Molecular biologist Sonja Scheffer, in the Agricultural Research Service (ARS) Systematic Entomology Laboratory in Beltsville, Md., teamed up with three colleagues to study the ecological links between tropical fruit flies in the Blepharoneura genus and their host plants. The other researchers were Marty Condon, a biology professor at Cornell College in Mount Vernon, Iowa; ARS support scientist Matthew Lewis, and Susan Swenson, a biology professor at New York’s Ithaca College.
Blepharoneura fly larvae feed within the flowers or fruits of plants in the cucumber family. For their study, the researchers collected and raised 2,857 different Blepharoneura specimens from 24 neotropical host plant species. DNA analysis indicated there were at least 52 distinct species in the collection.
The researchers found that only one of the fruit fly species they raised ate two kinds of plant parts—seeds and flowers. All the others ate only one or the other, and many of the flower-eaters were so specialized that they ate only male or only female flowers.

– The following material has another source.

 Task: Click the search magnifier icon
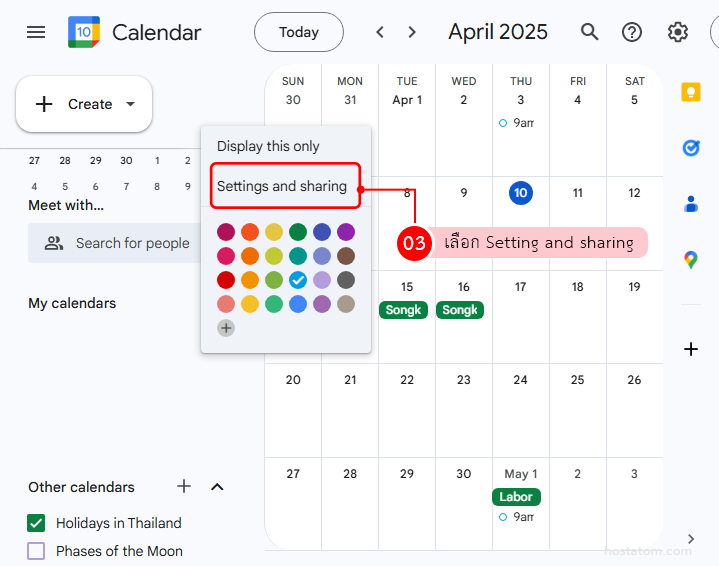[x=590, y=32]
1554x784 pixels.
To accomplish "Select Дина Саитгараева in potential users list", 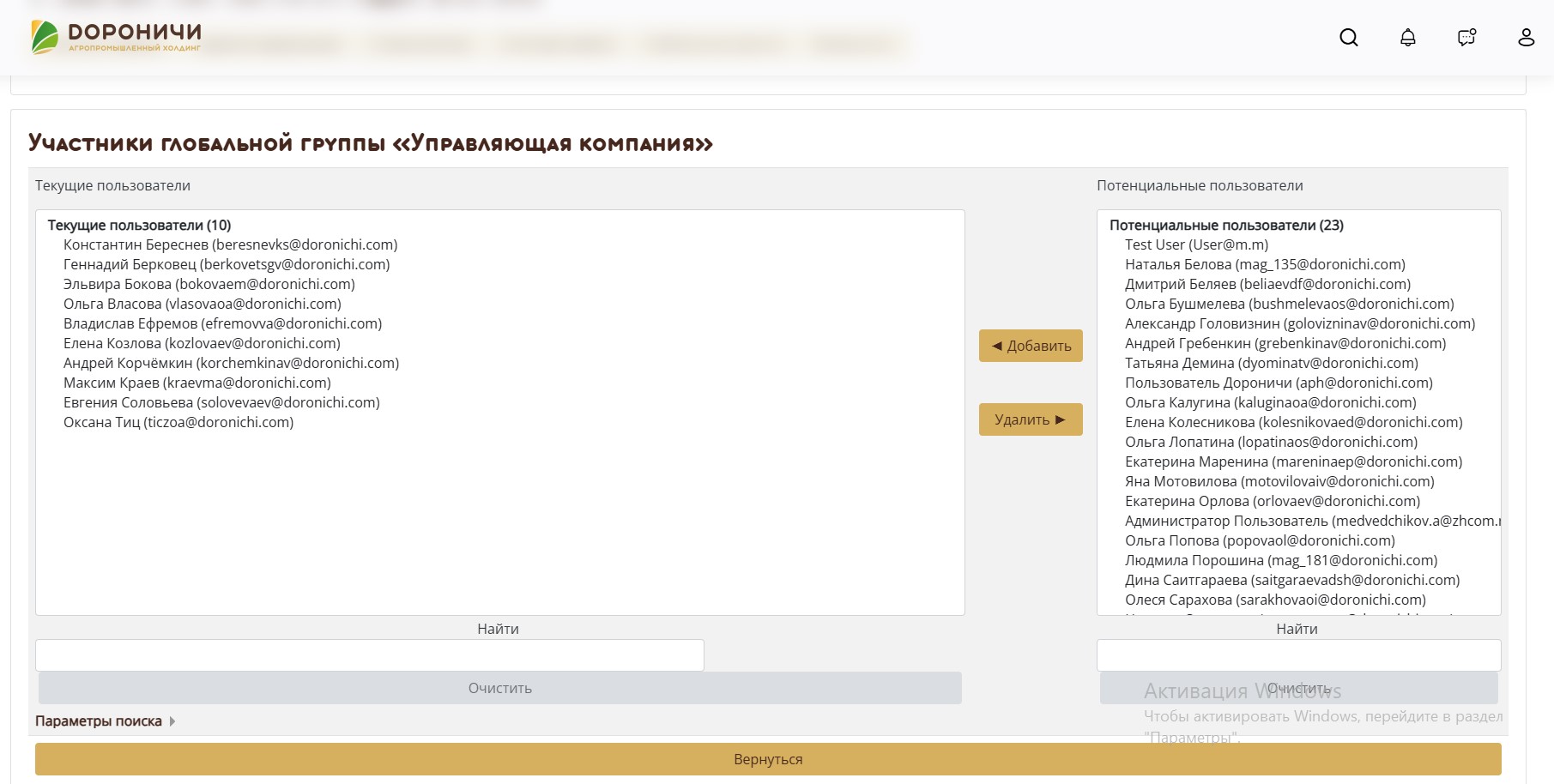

Most of the fly species were associated with only one host plant species. On the other hand, many of the plants hosted a range of species. One plant species supported at least 13 species of the fruit flies.
Location also played a role in the findings. Some of the fly species were geographically widespread. But others could only be found within a limited geographic range, even though the range of the host plant was much more extensive.
The team concluded that host plant and niche diversity plays a significant role in the extraordinary diversity of Blepharoneura flies. But geographical factors—and the passage of time—may play an even greater role.
ARS is the U.S. Department of Agriculture's chief scientific research agency.